O verbo "sugerem" é um verbo transitivo direto (quem sugere, sugere algo). A oração "que esse desenvolvimento se estende até os 30 anos" completa o sentido desse verbo, funcionando como objeto direto. A presença da preposição "até" está dentro da oração subordinada, ligada ao adjunto adverbial de limite "até os 30 anos", e não à oração como um todo. A alternativa confundiu objeto direto com complemento nominal, pois o complemento nominal exige preposição e completa um nome, não um verbo. O erro é de troca de conceito.
Alternativa D — ❌ Incorreta
O excerto destacado "que, durante a adolescência, a massa cinzenta passa por um processo chamado poda" exerce a função de objeto direto, e não de complemento nominal.
"Os pesquisadores descobriram que, durante a adolescência, a massa cinzenta passa por um processo chamado poda."
O verbo "descobriram" é um verbo transitivo direto (quem descobre, descobre algo).
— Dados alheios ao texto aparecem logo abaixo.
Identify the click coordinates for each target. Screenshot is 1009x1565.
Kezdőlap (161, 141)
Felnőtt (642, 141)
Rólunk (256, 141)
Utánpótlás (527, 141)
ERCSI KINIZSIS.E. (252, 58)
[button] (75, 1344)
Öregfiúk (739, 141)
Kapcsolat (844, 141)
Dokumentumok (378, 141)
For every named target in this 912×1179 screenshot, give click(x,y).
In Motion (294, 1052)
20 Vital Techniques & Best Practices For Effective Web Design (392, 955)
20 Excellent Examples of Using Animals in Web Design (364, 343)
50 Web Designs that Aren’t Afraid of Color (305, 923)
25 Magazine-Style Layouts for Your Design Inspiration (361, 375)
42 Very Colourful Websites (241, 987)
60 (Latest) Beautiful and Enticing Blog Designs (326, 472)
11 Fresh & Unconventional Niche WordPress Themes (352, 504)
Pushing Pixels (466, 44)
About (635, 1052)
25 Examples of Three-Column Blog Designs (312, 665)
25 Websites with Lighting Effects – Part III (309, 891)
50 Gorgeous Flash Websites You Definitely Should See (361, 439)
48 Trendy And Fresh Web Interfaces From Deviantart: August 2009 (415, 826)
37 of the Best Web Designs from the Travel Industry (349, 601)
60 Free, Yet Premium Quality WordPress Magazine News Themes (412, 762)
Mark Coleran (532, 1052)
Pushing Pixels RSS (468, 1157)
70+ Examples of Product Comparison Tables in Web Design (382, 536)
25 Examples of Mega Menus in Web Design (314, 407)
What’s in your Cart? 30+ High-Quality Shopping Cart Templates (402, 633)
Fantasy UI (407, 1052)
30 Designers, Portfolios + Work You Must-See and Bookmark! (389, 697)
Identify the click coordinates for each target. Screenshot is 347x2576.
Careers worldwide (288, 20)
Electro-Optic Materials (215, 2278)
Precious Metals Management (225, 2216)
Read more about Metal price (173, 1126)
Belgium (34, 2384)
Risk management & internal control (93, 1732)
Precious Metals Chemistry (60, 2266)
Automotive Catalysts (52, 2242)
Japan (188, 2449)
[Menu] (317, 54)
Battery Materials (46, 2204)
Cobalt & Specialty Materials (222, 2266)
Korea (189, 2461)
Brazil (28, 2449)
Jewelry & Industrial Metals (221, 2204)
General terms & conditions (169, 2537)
A oração "que, durante a adolescência, a massa cinzenta passa por um processo chamado poda" completa o sentido desse verbo, funcionando como objeto direto. A alternativa D afirma que o trecho tem função de complemento nominal, o que está incorreto, pois complemento nominal completa um nome, não um verbo. O erro é de troca de conceito (objeto direto por complemento nominal).
Conclusão
A única alternativa que apresenta a função sintática correta é a letra A, pois a oração "que existe..." é o sujeito do verbo de ligação "É". As demais alternativas erram ao classificar sujeito simples como composto (B) e ao confundir objeto direto com complemento nominal (C e D).
PEGA ESSA DICA!
Para questões de função sintática de orações, substitua a oração por "isso" e verifique se a estrutura resultante faz sentido. Se "É fácil isso", a oração é sujeito; se "descobriram isso", é objeto direto. Isso evita confusões com complemento nominal e outras funções.